Wenige Stunden nach der oralen Aufnahme großer Mengen an leicht vergärbaren Kohlenhydraten kommt es zu ausgeprägten Veränderungen in der Pansenmikroflora. Bei einer physiologischen Fütterung einer gemischten Ration (Rau- und Kraftfutter in einem an die aktuellen Bedürfnissen angepassten Verhältnis) ist die Flora überwiegend gramnegativ und durch eine Vielfalt der Formen gekennzeichnet. Im Zuge einer Pansenazidose nimmt die Vielfalt drastisch ab und es dominieren vorwiegend grampositive, milchsäureproduzierende Streptokokken (Streptococcus bovis) sowie Lactobazillen. Es kommt zu einer Fehlgärung der Kohlenhydrate, sodass große Mengen an flüchtigen Fettsäuren (Essig-, Propion- und Buttersäure) sowie Milchsäure entstehen. Sinkt der pH-Wert im Pansen unter 5, kommt es zu einem massenhaften Absterben der zellolytischen Flora sowie der Infusorien.

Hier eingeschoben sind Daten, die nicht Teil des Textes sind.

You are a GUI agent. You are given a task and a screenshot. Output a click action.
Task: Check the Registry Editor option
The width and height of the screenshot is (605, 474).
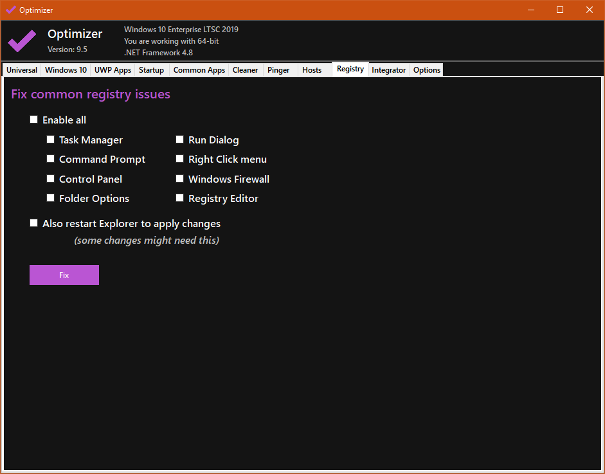tap(180, 198)
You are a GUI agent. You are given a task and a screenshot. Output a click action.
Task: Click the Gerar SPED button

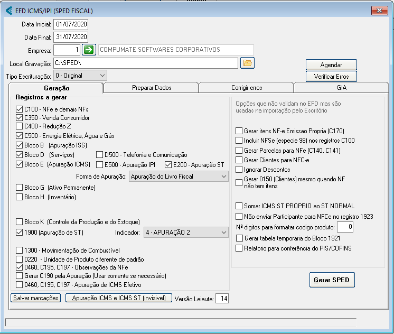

Die von den Bakterien produzierte Milchsäure erhöht den osmotischen Druck im Pansen und im späteren Verlauf auch im Darminhalt. Es kommt zu einem Wassereinstrom aus dem Blutkreislauf in den Pansen und Darm, der zu einer osmotischen Diarrhö führt. Der Überschuss an Milchsäure wird aufgrund von Veränderungen der Pansenschleimhaut (u.a. Hyperkeratose, bedingt durch die proliferative Wirkung der Fettsäuren) resorbiert. Die Säuren gelangen in den Blutkreislauf und verursachen eine metabolische Azidose (Additionsazidose).
Klinik
Die betroffenen Tiere sind inappetent bei gleichzeitig vollem Pansen. Die Wiederkautätigkeit wird eingestellt und es kommt zu kolikartigen Schmerzen. Eine ausgeprägte Pansenazidose führt aufgrund der metabolischen Veränderungen zu einer Störung des Allgemeinbefindens mit Festliegen und zur Seite eingeschlagenem Hals. Aufgrund der eingestellten Nahrungsaufnahme kommt es zu Dehydrierung (bis Exsikkose), Tachykardie, Tachypnoe, Diarrhö (heller, säuerlicher Kot) und zentralnervösen Symptomen (Blindheit, Taumeln).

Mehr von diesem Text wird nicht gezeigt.